Action item. Once the line with "Instruction: Open the help" is found in the entries below, repeat it and each following line exactly, up to and including the line with "The image size is (606, 593).". Add no other lines.

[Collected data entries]
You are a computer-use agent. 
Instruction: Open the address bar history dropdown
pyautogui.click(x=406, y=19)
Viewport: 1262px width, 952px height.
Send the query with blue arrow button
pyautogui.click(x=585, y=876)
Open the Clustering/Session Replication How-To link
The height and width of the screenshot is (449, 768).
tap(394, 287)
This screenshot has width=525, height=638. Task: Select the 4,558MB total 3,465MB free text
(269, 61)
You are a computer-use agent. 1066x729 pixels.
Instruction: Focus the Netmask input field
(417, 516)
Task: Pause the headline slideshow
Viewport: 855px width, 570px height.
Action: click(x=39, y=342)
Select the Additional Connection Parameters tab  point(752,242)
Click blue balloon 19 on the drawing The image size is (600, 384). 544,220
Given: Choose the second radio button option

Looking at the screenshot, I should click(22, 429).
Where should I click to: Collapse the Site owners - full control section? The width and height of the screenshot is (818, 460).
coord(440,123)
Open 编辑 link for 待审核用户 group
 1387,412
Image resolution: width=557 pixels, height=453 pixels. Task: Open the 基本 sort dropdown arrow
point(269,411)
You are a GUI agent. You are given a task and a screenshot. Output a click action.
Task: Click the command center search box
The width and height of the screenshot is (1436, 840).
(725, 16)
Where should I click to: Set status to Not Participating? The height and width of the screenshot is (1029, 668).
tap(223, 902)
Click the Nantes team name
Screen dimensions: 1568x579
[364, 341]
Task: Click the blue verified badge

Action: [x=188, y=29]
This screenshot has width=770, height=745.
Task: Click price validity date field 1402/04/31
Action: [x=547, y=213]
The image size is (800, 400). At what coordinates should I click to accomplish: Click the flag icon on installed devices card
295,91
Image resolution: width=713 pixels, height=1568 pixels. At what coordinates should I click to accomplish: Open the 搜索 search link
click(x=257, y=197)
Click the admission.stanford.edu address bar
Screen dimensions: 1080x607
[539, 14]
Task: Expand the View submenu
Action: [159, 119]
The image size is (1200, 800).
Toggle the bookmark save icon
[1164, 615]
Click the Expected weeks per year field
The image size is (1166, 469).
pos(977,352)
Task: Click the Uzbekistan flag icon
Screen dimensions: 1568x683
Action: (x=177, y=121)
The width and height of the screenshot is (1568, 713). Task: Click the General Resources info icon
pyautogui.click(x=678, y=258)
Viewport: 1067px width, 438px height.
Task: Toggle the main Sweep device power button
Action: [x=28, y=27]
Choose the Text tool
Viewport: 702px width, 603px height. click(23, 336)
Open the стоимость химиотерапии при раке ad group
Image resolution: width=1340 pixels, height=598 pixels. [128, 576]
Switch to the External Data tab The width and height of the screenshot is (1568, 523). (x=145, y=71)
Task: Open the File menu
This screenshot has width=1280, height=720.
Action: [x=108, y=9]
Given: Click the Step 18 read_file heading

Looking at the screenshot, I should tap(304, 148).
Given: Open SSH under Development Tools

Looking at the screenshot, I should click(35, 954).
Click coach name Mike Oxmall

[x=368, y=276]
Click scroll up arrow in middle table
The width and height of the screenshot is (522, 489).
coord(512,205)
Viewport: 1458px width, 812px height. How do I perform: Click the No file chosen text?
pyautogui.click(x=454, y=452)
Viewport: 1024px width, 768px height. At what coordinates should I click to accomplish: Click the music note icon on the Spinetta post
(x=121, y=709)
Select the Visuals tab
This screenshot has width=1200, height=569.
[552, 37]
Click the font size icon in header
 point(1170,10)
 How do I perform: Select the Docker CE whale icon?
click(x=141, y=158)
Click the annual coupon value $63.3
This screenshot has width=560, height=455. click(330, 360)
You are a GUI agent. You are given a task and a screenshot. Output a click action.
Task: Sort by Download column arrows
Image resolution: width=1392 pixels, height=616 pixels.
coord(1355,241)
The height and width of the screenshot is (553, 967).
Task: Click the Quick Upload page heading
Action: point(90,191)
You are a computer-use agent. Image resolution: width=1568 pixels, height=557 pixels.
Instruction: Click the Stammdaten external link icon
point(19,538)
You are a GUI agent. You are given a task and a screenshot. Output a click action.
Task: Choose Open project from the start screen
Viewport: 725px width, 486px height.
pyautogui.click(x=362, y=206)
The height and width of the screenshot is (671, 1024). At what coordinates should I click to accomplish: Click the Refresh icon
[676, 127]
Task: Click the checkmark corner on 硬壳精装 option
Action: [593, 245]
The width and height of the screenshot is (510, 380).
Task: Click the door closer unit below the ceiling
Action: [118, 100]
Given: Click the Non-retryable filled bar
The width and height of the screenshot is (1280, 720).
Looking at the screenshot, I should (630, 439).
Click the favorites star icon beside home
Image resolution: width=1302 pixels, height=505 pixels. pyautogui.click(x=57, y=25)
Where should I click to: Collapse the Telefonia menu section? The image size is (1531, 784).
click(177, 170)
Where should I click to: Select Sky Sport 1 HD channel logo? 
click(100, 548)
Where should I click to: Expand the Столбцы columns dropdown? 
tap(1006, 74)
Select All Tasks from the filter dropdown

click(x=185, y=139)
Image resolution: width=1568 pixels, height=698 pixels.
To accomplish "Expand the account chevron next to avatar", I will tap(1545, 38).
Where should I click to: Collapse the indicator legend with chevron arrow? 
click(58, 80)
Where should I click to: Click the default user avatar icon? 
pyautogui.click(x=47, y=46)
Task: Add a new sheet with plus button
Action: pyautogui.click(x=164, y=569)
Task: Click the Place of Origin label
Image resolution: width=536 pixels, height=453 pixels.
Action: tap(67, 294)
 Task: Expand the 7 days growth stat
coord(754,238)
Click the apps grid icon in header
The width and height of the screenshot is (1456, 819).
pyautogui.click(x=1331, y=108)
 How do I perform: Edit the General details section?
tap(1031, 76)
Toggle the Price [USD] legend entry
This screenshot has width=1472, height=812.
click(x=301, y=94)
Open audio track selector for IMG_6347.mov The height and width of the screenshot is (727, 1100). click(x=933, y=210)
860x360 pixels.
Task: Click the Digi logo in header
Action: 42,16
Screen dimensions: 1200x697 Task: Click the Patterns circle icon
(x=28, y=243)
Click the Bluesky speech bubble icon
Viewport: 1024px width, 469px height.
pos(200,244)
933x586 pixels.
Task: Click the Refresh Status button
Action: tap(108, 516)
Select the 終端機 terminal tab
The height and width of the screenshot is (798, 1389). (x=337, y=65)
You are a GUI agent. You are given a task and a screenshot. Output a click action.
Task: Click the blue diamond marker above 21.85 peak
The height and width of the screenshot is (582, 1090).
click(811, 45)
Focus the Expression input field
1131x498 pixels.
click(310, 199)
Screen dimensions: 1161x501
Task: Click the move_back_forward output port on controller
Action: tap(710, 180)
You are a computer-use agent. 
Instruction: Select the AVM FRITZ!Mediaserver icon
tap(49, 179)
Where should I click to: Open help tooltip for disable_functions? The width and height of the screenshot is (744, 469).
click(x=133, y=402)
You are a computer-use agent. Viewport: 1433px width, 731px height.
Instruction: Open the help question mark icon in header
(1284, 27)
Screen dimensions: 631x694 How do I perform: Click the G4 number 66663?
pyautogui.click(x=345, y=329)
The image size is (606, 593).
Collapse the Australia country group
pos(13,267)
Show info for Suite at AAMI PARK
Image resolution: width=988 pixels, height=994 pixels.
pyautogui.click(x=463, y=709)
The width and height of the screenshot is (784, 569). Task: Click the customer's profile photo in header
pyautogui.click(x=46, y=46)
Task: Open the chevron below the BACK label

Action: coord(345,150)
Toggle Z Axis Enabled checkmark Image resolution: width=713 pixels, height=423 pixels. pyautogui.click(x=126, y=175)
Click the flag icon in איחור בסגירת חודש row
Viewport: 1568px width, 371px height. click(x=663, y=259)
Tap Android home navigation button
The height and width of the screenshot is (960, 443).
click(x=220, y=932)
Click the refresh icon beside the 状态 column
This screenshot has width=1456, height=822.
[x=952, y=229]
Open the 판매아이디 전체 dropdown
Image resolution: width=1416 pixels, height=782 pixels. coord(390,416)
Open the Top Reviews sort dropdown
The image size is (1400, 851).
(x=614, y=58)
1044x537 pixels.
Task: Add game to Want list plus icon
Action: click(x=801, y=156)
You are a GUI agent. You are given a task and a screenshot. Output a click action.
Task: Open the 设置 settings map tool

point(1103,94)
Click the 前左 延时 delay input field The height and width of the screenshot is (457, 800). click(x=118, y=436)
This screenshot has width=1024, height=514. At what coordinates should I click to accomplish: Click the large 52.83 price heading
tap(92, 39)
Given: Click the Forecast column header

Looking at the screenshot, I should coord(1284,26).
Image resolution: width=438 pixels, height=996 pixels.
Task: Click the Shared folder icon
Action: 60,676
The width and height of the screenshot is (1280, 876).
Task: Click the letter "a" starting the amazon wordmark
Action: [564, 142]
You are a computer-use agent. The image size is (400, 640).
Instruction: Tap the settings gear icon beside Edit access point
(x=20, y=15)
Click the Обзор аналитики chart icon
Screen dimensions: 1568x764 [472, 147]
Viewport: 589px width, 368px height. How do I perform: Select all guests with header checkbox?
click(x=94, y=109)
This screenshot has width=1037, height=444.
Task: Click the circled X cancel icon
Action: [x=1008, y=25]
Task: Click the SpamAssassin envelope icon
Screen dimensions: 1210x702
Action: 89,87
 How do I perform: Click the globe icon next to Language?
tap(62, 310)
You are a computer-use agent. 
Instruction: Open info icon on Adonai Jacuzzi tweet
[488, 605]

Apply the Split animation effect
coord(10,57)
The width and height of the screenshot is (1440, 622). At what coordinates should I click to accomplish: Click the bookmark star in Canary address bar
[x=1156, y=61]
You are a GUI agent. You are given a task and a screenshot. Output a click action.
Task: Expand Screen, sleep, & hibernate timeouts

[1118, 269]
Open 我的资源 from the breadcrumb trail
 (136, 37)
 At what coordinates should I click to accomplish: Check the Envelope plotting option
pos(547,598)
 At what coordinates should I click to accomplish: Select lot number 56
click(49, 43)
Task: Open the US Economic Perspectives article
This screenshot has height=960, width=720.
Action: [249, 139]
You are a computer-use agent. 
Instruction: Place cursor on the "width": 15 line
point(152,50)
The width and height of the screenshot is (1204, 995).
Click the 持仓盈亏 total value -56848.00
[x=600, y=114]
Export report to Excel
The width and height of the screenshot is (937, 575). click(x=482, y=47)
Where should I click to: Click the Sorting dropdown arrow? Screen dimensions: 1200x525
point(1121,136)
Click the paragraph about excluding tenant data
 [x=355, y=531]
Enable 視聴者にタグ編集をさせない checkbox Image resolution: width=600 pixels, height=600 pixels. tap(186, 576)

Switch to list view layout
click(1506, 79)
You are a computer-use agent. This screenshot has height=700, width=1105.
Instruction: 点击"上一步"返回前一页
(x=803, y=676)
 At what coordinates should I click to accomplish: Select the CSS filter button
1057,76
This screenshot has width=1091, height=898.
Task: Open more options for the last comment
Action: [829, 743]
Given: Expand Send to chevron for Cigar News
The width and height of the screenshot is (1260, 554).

Output.
Instruction: Open the help question mark icon in header
(1284, 27)
Screen dimensions: 631x694 How do I perform: Click the G4 number 66663?
pyautogui.click(x=345, y=329)
The image size is (606, 593).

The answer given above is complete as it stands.